Convert HTML strings in JSON input to XML nodes

36 Views Asked by At

I'm trying to parse a json file with BaseX 10.7 thanks to the json:parse function.

My file presents some values with html characters, for example like this in "text" value:

   "order": 2,
   "page_id": 27,
   "text": "<p><strong>Présentation générale</strong></p>\r\n<p>L’ambon également nommé <em>pulpitium</em> (estrade) est une sorte de tribune élevée d’où sont proclamés les textes saints. Il est placé dans le chœur de l’église, généralement, du côté gauche.</p>\r\n<p>Dès la fin du IV<sup>e</sup> siècle, ce type de tribune, appelé <em>analogium</em>...<em>Bernard Berthod</em></h4>"

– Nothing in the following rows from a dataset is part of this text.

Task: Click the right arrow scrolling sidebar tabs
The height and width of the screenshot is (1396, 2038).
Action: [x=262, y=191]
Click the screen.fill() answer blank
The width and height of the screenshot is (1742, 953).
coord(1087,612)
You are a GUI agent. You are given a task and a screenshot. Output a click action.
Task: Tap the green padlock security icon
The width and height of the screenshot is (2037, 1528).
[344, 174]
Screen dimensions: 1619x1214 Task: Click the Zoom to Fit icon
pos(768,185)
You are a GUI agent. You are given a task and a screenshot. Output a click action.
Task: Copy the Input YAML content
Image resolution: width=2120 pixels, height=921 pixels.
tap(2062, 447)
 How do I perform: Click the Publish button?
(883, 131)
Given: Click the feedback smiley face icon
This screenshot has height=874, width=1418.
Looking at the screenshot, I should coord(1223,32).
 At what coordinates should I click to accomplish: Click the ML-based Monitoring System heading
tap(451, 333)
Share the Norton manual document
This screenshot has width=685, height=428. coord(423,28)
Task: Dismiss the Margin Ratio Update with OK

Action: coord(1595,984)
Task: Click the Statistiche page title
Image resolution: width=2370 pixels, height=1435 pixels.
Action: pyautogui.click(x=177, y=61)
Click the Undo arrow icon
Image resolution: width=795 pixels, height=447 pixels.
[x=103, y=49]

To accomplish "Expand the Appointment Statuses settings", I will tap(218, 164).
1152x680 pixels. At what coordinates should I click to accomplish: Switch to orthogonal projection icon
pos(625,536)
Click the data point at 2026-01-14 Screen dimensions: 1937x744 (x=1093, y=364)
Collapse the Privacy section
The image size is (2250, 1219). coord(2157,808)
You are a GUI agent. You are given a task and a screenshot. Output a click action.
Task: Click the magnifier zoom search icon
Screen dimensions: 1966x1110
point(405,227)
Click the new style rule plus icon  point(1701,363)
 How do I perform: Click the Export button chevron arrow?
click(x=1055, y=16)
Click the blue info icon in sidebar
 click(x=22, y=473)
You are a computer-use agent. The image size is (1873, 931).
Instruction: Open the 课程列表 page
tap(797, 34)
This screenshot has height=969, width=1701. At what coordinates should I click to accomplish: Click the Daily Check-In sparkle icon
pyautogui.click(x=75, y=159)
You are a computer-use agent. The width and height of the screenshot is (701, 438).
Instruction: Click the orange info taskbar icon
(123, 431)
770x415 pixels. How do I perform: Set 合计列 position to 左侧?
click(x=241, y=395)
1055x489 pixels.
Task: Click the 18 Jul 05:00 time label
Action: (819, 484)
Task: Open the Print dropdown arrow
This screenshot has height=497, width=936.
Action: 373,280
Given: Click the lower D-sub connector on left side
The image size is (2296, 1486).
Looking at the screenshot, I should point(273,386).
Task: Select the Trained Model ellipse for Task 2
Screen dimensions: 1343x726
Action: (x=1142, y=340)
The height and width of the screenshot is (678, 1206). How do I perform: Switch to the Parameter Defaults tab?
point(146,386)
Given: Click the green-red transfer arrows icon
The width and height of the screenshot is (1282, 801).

But before I even try to parse my file, when I open it in BaseX, I can see in the output window that some characters (ex : <) have been replaced by their encoding sign (becomes &lt;).

<order type="number">2</order><page__id type="number">27</page__id><text>&lt;p&gt;&lt;strong&gt;Présentation générale&lt;/strong&gt;&lt;/p&gt;&#xD;
&lt;p&gt;L’ambon également nommé &lt;em&gt;pulpitium&lt;/em&gt; (estrade) est une sorte de tribune élevée d’où sont proclamés les textes saints. Il est placé dans le chœur de l’église, généralement, du côté gauche.&lt;/p&gt;&#xD;..>

I suppose that I have to tell BaseX to accept html characters?

I tried to play with the parser options (json and html), but nothing changed...

1

There are 1 best solutions below

2
Christian Grün On

When you use json:parse, strings in the JSON structure…

{ "content": "<p>123</p>" }

…will be adopted as string values in the converted XML:

<json type="object">
  <content>&lt;p&gt;123&lt;/p&gt;</content>
</json>

The reason why the returned string representation of the XML document contains &lt; and &gt; is that the characters <, > are returned as “entity references”. Otherwise, strings with </> and elements could not be distinguished anymore.

What (I assume) you want is that XML strings in the JSON are converted to XML:

<json type="object">
  <content><p>123</p></content>
</json>

This can be done by performing an update on the generated XML document: The string value of the content element is replaced with the parsed XML structure:

let $xml := json:parse('{ "content": "<p>123</p>" }')
return $xml update {
  for $text in json/content/text()
  return replace node $text with parse-xml-fragment($text)
}

Please note that this requires that the string is well-formed XML (which is not the case for the snippet that you presented in your question).